Would you think this was a fair trial? What do you think was in the minds of each juror when they saw the one of the co-defendants suddenly jump up and abruptly stop his defendant, who by the way was testifying about business activities they engaged in together, from completing an answer and plead the Fifth Amendment on his behalf? Our haughty appellate panel, the dishonorable Judge's Bobby R. Baldock, Jerome A. Holmes and Harris L. Hartz implicitly intimated in their opinion that the trial was fair and actually stated that Judge Arguello did absolutely nothing wrong.

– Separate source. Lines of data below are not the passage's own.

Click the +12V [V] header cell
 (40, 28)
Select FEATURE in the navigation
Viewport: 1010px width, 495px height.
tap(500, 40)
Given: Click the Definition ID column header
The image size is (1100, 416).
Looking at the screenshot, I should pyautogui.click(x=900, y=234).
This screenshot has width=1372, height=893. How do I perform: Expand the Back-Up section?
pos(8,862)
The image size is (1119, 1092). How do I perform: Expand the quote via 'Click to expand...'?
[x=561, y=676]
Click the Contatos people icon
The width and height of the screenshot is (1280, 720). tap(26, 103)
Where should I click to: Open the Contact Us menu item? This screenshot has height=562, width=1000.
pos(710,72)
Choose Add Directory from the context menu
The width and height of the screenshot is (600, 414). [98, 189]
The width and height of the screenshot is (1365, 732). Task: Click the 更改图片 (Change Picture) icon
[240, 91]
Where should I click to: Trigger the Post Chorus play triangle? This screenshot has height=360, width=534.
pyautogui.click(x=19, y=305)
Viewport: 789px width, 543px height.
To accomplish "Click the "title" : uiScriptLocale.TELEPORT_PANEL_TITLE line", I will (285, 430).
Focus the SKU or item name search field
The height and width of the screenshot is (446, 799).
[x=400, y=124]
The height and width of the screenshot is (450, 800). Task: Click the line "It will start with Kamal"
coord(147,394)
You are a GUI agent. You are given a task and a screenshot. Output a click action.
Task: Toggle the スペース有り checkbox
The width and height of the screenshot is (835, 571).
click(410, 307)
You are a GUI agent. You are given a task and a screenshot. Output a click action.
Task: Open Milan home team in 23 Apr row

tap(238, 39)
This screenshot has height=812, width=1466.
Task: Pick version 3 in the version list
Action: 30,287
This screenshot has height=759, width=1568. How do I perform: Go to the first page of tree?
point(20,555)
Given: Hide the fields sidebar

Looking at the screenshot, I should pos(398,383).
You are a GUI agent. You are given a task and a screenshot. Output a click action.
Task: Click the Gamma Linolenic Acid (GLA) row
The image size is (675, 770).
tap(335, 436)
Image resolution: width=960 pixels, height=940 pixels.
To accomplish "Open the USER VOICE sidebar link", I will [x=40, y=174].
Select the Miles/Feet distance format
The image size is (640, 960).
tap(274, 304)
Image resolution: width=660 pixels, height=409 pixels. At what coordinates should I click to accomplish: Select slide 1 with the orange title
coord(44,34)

It is highly unlikely, as a human being with common sense, you would consider that the defendants received a fair trial given the actions of the judge forcing them to testify and you would definitely not feel you were capable of figuring out what the jurors were thinking as you observed these events. Our appellate panel are obviously a more intelligent life-form with amazing telepathic abilities as they are capable of reading a transcript to determine what IRP6 jurors were thinking two years ago. The panel's ability to read two-year old imprints of juror's thoughts and determine that not one of them were negatively influenced by the events that took place when the IRP6 were forced to testify is God-like. I hate to question their omnipotence, but a juror who spoke with justice advocacy organization, A Just Cause, stated that he was shocked upon his return to see one of the IRP6 defendants take the stand as he expected them not to testify based on their opening statements. I wonder how shocked he was when Walker stopped Barnes' testimony and accused the judge of coercion. But I digress. Black's law dictionary defines a fair trial as "A trial by an impartial and disinterested tribunal in accordance with regular procedures; especially, a criminal trial in which the defendant's CONSTITUTIONAL and legal RIGHTS are RESPECTED. The Supreme Court of the United States (SCOTUS) in the case of Moran v. Burbine, 475 U.S. 412 (1986) stated:
"The inquiry whether a waiver [of a right] is coerced has two dimensions...First the relinquishment of the right must have been voluntary in the sense that it was the product of a free and deliberate choice rather than intimidation, coercion, or deception. Second, the waiver must have made with a full awareness both of the nature of the right being abandoned and the consequences of the decision to abandon it."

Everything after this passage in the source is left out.